[Saved data entries]
*** Block opens ***

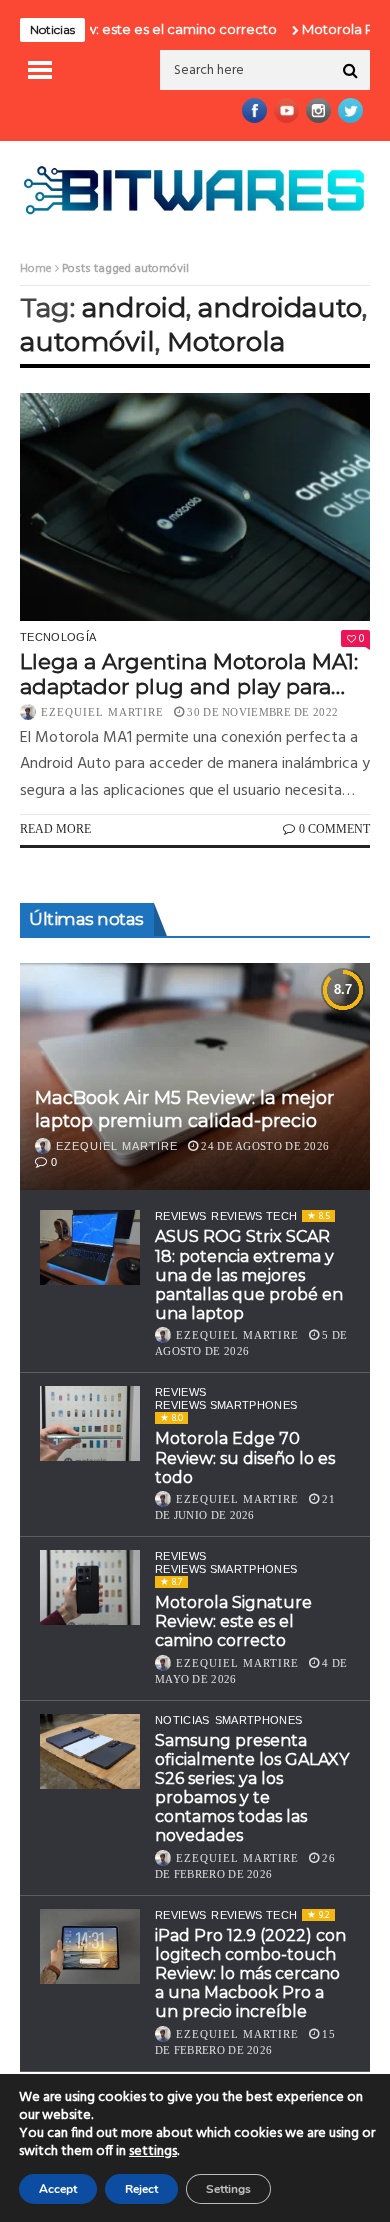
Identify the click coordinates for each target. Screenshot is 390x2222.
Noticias (182, 1720)
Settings (228, 2189)
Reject (141, 2189)
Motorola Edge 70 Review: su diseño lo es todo (245, 1457)
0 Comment (334, 829)
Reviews (180, 1216)
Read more (55, 829)
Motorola (226, 341)
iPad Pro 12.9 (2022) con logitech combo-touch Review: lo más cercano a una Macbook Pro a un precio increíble (250, 1974)
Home (36, 269)
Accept (58, 2189)
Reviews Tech (254, 1216)
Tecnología (58, 637)
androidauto (280, 307)
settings (153, 2152)
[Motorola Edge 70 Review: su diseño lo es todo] (90, 1423)
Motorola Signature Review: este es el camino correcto (233, 1621)
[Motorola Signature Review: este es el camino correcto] (90, 1587)
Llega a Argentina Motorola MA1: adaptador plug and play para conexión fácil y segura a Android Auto (194, 674)
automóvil (87, 341)
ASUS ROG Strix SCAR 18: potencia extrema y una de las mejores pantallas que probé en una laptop (249, 1275)
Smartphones (259, 1720)
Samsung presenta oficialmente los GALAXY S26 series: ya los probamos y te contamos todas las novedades (252, 1788)
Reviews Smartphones (226, 1405)
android (134, 307)
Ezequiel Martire (102, 712)
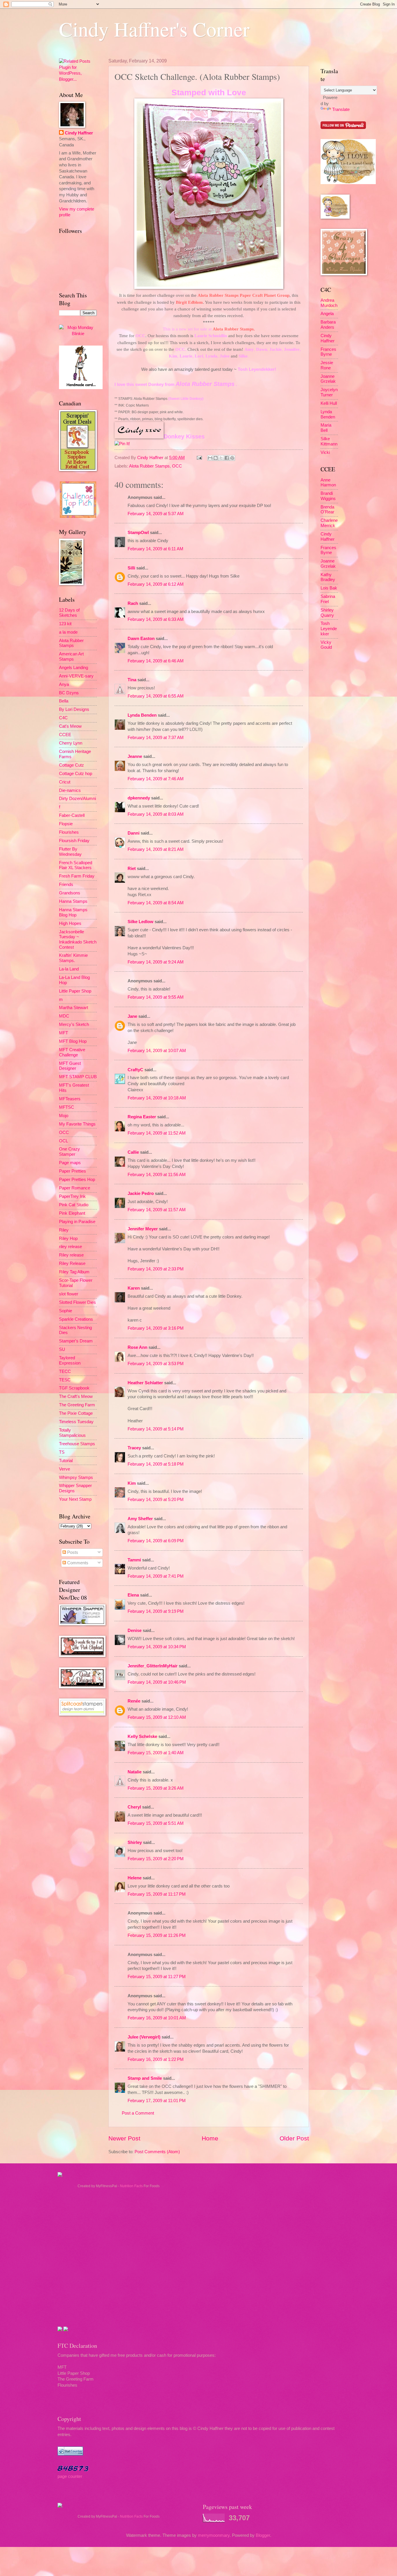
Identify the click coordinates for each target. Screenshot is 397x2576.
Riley (64, 1230)
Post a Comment (138, 2113)
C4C (63, 718)
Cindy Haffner (150, 457)
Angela (327, 313)
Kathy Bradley (328, 577)
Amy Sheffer (140, 1518)
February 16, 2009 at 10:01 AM (157, 2018)
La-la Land (69, 969)
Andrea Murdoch (329, 303)
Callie (133, 1152)
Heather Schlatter (145, 1382)
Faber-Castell (72, 815)
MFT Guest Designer (70, 1066)
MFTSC (66, 1107)
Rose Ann (137, 1347)
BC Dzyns (69, 693)
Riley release (71, 1255)
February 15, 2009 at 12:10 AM (157, 1717)
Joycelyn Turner (329, 392)
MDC (64, 1016)
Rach (133, 603)
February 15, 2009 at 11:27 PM (157, 1976)
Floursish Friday (74, 840)
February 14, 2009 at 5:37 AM (156, 513)
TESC (65, 1380)
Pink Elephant (72, 1213)
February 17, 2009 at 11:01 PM (157, 2100)
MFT (63, 1033)
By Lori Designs (74, 709)
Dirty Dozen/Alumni (77, 798)
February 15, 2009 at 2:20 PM (156, 1858)
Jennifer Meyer (143, 1229)
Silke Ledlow (140, 921)
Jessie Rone (327, 365)
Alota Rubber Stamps (149, 466)
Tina (132, 679)
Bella (63, 701)
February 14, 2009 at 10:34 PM (157, 1646)
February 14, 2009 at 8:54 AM (156, 902)
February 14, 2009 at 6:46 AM (156, 661)
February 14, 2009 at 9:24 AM (156, 962)
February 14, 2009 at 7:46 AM (156, 778)
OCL (63, 1141)
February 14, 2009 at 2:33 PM (156, 1269)
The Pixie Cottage (76, 1413)
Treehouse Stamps (77, 1443)
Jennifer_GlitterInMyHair (153, 1666)
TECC (65, 1371)
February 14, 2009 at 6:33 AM (156, 619)
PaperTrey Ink (72, 1196)
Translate (341, 109)
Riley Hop (68, 1238)
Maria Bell (326, 428)
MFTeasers (70, 1098)
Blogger (263, 2535)
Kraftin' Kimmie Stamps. (73, 958)
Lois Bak (329, 588)
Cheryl (134, 1807)
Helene (135, 1878)
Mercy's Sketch (74, 1024)
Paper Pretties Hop (77, 1179)
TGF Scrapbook (74, 1388)
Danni (134, 833)
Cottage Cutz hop (75, 773)
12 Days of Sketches (69, 613)
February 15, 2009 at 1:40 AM (156, 1752)
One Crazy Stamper (69, 1152)
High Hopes (70, 923)
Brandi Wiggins (328, 496)
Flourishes (69, 832)
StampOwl (138, 532)
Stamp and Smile (145, 2078)
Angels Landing (73, 667)
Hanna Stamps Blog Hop (73, 912)
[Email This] (210, 458)
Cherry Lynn (70, 743)
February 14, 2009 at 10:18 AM (157, 1098)
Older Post (294, 2138)
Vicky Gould (326, 645)
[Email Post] (198, 457)
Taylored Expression (70, 1360)
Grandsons (69, 893)
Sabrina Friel (328, 599)
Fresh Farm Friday (76, 876)
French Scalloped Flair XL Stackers (75, 865)
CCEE (65, 734)
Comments (77, 1563)
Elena (133, 1595)
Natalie (135, 1772)
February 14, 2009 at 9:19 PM (156, 1611)
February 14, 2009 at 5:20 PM (156, 1499)
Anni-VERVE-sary (76, 676)
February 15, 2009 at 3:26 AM (156, 1788)
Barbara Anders (328, 325)
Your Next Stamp (75, 1499)
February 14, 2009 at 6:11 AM (155, 549)
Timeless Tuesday (76, 1421)
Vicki (325, 452)
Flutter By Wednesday (70, 852)
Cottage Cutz (71, 765)
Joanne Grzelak (328, 379)
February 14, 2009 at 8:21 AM (156, 849)
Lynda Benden (142, 715)
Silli (131, 568)
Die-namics (70, 790)
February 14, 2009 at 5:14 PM (156, 1429)
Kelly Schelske (142, 1736)
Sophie (65, 1310)
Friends (66, 884)
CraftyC (135, 1069)
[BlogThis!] (216, 458)
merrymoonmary (214, 2535)
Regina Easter (142, 1116)
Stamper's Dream (76, 1341)
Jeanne (135, 756)
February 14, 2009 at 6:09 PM (156, 1540)
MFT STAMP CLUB (78, 1076)
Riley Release (72, 1263)
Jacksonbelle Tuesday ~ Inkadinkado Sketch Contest (77, 940)
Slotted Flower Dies (77, 1302)
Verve (64, 1469)
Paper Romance (74, 1188)
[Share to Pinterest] (232, 458)
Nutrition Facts (131, 2186)
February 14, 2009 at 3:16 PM (156, 1328)
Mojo (63, 1115)
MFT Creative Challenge (72, 1052)
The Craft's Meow (76, 1396)
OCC (177, 466)
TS (62, 1452)
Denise (135, 1630)
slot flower (68, 1294)
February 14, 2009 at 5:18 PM (156, 1464)
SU (62, 1349)
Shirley (135, 1842)
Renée (134, 1701)
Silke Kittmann (329, 441)
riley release (70, 1246)
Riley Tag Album (74, 1272)
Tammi (134, 1560)
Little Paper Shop (75, 991)
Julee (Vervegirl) (144, 2037)
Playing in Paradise (77, 1221)
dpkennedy (139, 798)
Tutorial (66, 1460)
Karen (134, 1288)
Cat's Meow (70, 726)
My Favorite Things (77, 1124)
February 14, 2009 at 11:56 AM (157, 1174)
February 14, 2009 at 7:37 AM (156, 737)
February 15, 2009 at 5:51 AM (156, 1823)
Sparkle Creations (76, 1319)
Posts (72, 1552)
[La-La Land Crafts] (348, 182)
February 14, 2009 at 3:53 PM (156, 1363)
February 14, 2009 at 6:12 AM (156, 584)
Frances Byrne (328, 352)
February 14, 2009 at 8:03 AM (156, 814)
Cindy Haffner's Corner (154, 28)
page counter (70, 2476)
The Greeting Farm (77, 1405)
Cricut (64, 782)
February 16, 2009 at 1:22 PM (156, 2059)
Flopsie (66, 823)
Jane (132, 1016)
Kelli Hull (329, 403)
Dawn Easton (141, 638)
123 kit (65, 623)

*** Block closes ***

**Problem to work on**
Write out, from the lines above, only those from the line with "[BlogThis!] (216, 458)" to the line with "February 14, 2009 at 5:18 PM (156, 1464)", exactly as given, including the first and the last.

**Exercise answer**
[BlogThis!] (216, 458)
merrymoonmary (214, 2535)
Regina Easter (142, 1116)
Stamper's Dream (76, 1341)
Jeanne (135, 756)
February 14, 2009 at 6:09 PM (156, 1540)
MFT STAMP CLUB (78, 1076)
Riley Release (72, 1263)
Jacksonbelle Tuesday ~ Inkadinkado Sketch Contest (77, 940)
Slotted Flower Dies (77, 1302)
Verve (64, 1469)
Paper Romance (74, 1188)
[Share to Pinterest] (232, 458)
Nutrition Facts (131, 2186)
February 14, 2009 at 3:16 PM (156, 1328)
Mojo (63, 1115)
MFT Creative Challenge (72, 1052)
The Craft's Meow (76, 1396)
OCC (177, 466)
TS (62, 1452)
Denise (135, 1630)
slot flower (68, 1294)
February 14, 2009 at 5:18 PM (156, 1464)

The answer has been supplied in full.